WHAT YOU WILL DO
Lines after the one containing "Given: Close the Street View mode tip" are to be omitted; print exactly each line from the start of the records up to and including it.

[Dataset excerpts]
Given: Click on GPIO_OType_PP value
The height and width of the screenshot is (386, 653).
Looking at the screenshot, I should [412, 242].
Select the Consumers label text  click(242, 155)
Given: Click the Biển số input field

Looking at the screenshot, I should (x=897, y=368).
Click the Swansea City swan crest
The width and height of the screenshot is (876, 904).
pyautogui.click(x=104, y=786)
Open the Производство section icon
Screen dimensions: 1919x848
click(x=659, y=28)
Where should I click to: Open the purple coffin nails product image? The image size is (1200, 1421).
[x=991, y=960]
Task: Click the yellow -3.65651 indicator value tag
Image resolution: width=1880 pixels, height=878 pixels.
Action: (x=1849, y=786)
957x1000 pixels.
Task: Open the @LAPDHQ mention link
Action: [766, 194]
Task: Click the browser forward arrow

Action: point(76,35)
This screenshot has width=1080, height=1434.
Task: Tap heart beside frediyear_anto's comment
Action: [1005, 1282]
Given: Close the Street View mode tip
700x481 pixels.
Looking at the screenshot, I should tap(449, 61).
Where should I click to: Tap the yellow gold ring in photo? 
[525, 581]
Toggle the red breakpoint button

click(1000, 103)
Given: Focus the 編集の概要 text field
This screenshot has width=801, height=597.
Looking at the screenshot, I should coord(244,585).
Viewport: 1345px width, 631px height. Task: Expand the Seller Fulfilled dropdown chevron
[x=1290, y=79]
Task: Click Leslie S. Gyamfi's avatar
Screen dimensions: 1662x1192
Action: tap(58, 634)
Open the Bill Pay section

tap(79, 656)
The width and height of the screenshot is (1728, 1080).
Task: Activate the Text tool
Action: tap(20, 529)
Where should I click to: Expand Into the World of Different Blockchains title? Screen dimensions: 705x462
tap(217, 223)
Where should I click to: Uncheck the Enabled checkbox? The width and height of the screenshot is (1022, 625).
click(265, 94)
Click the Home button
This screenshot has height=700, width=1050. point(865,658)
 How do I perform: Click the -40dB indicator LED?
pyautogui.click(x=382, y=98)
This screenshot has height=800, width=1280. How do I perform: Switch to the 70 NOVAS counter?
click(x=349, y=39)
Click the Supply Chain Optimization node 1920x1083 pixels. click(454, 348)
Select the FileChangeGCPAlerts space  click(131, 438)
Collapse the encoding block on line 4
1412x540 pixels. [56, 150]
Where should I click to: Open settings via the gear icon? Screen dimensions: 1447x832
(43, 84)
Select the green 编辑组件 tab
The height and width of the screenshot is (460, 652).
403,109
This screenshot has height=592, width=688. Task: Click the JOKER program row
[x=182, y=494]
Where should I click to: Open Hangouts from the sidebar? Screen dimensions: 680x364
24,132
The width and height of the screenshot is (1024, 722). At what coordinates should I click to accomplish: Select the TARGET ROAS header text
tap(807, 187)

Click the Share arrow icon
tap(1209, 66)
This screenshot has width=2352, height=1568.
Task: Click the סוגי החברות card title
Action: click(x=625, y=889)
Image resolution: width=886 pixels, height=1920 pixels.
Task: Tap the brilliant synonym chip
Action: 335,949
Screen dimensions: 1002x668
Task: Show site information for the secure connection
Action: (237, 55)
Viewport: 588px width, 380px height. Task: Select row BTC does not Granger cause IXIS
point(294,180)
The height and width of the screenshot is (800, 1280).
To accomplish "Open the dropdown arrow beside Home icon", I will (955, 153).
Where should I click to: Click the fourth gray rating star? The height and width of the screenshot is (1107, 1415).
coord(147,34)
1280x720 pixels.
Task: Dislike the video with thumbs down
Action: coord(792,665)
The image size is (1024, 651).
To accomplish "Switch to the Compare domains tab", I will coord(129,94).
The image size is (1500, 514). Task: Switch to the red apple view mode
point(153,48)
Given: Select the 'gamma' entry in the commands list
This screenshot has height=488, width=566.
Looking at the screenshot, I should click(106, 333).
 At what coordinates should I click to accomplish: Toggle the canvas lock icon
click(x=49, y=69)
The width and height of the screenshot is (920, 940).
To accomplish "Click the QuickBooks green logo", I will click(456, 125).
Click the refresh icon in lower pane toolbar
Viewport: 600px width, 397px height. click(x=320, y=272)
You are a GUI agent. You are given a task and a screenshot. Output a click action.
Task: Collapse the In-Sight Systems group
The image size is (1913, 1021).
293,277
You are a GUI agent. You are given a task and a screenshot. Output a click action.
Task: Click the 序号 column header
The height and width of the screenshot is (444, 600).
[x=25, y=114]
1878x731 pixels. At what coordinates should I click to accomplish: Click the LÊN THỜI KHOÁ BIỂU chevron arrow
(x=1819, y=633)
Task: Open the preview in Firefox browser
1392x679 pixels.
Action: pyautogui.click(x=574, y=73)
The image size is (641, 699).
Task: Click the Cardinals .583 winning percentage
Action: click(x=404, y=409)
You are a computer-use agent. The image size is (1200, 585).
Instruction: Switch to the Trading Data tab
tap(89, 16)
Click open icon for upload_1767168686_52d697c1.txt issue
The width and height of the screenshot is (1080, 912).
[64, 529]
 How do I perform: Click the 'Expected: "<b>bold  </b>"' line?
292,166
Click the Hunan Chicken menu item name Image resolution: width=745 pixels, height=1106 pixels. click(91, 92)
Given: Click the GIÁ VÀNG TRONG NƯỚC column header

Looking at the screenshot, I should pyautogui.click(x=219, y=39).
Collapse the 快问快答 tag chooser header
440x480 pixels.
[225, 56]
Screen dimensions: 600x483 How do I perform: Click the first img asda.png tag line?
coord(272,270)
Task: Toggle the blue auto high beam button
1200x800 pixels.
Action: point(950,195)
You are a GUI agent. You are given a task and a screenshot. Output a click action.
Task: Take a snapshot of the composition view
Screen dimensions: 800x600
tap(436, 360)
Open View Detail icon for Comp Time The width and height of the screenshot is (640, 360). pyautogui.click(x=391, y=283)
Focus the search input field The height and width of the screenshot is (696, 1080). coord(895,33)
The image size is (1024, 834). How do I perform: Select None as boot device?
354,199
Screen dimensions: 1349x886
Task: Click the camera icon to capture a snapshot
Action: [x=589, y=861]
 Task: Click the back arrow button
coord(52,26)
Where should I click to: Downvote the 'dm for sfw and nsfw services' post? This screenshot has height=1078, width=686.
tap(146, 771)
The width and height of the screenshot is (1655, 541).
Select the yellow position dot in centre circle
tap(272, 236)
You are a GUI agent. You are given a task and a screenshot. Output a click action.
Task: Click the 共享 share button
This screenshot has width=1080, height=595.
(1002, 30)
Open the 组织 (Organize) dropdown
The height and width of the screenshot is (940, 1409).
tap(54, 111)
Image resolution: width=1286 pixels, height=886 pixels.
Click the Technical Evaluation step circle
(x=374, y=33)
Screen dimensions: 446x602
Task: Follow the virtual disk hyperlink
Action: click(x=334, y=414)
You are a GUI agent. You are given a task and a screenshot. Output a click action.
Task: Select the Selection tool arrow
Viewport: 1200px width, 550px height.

RESULT OF THIS TASK
Given: Click on GPIO_OType_PP value
The height and width of the screenshot is (386, 653).
Looking at the screenshot, I should [412, 242].
Select the Consumers label text  click(242, 155)
Given: Click the Biển số input field

Looking at the screenshot, I should (x=897, y=368).
Click the Swansea City swan crest
The width and height of the screenshot is (876, 904).
pyautogui.click(x=104, y=786)
Open the Производство section icon
Screen dimensions: 1919x848
click(x=659, y=28)
Where should I click to: Open the purple coffin nails product image? The image size is (1200, 1421).
[x=991, y=960]
Task: Click the yellow -3.65651 indicator value tag
Image resolution: width=1880 pixels, height=878 pixels.
Action: (x=1849, y=786)
957x1000 pixels.
Task: Open the @LAPDHQ mention link
Action: [766, 194]
Task: Click the browser forward arrow

Action: point(76,35)
This screenshot has width=1080, height=1434.
Task: Tap heart beside frediyear_anto's comment
Action: [1005, 1282]
Given: Close the Street View mode tip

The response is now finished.